**Exercise details**. Rewrite these rows with every "icon" changed to "button" and all other text unchanged. Omit the pictures from the output.

**Material supplied**.

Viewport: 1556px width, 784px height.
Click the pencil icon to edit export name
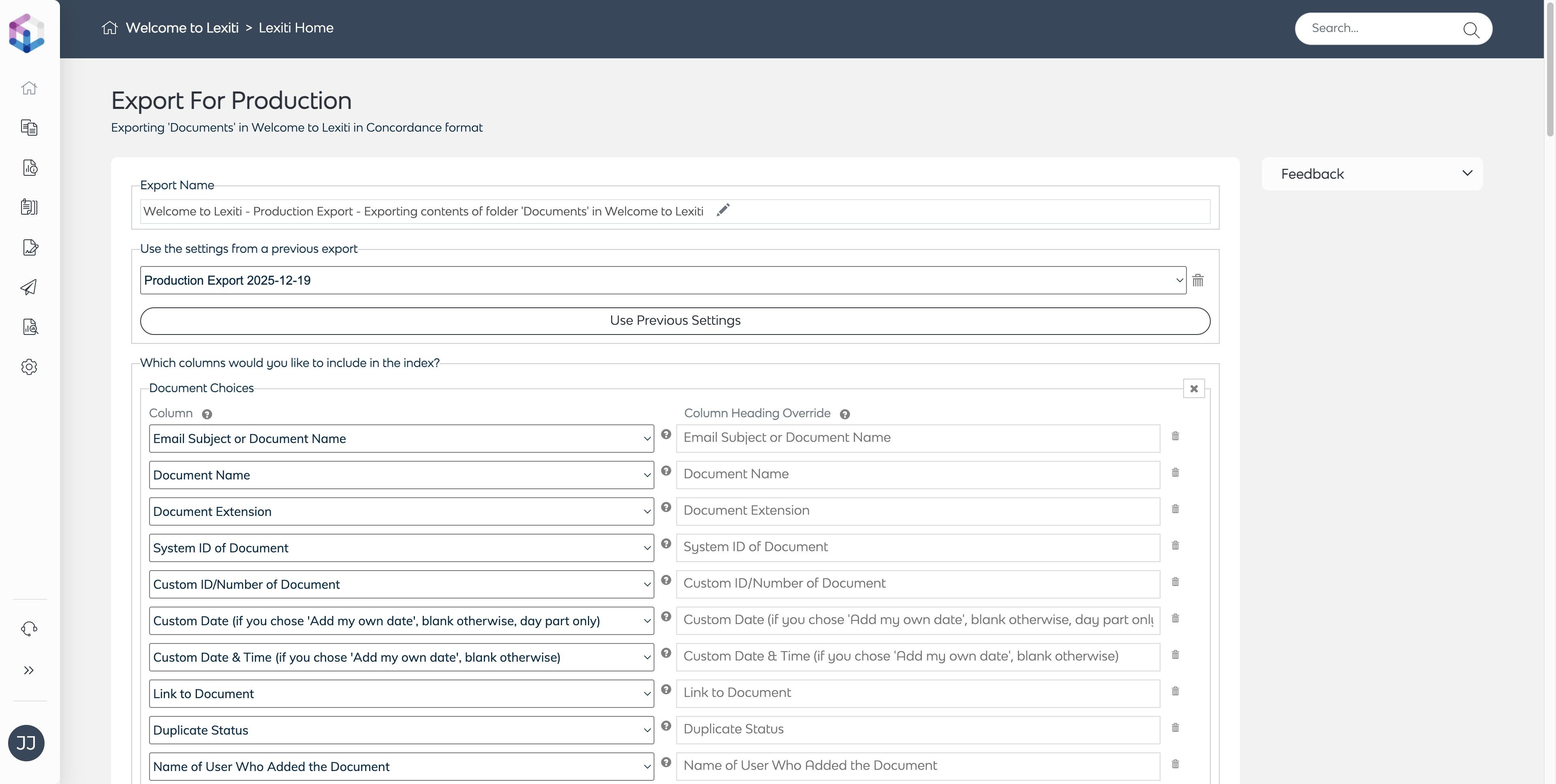(723, 210)
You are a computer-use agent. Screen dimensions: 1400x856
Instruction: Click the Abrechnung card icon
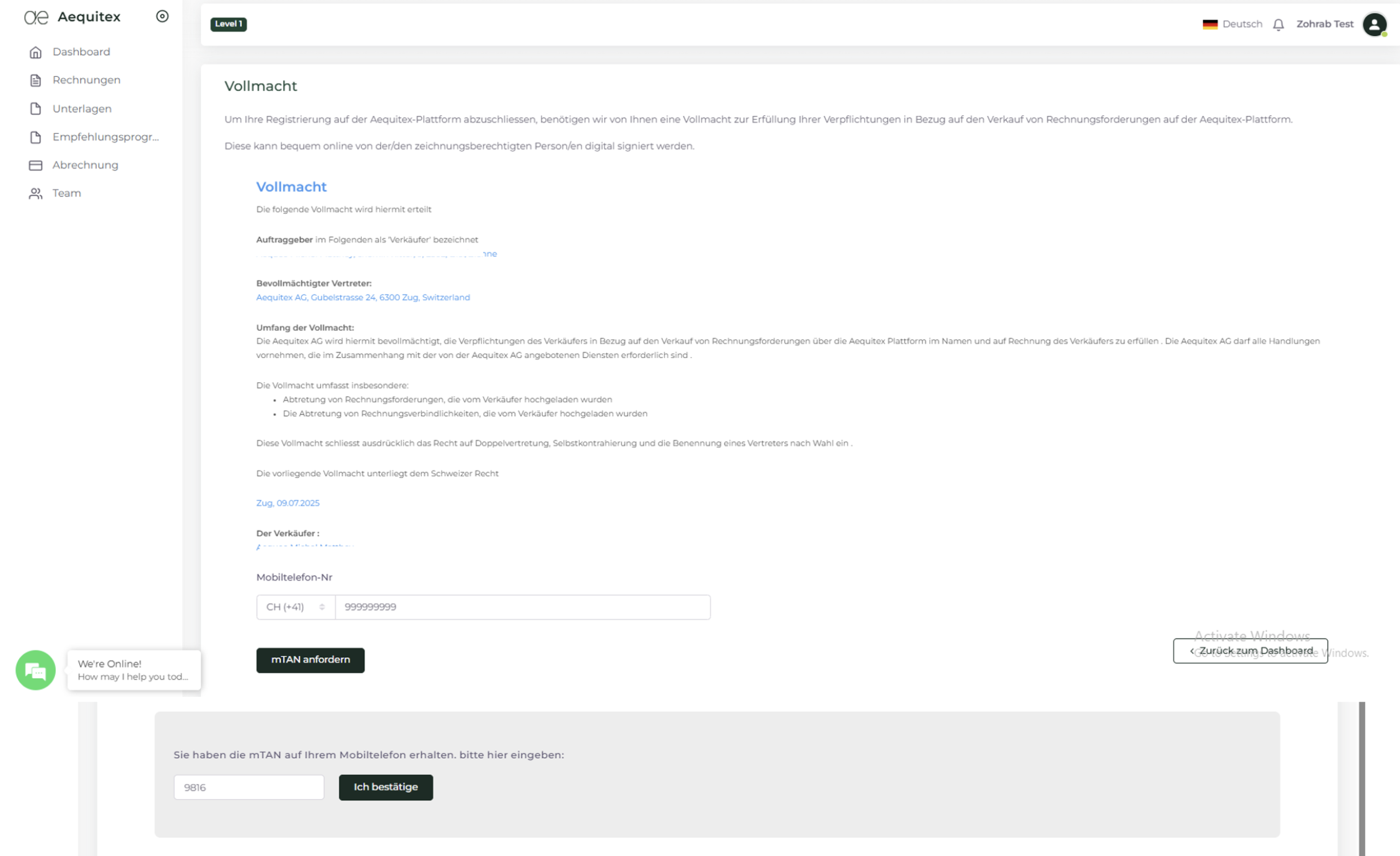pyautogui.click(x=35, y=165)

**Exercise output**.
Viewport: 1556px width, 784px height.
Click the pencil button to edit export name
(723, 210)
You are a computer-use agent. Screen dimensions: 1400x856
Instruction: Click the Abrechnung card button
pyautogui.click(x=35, y=165)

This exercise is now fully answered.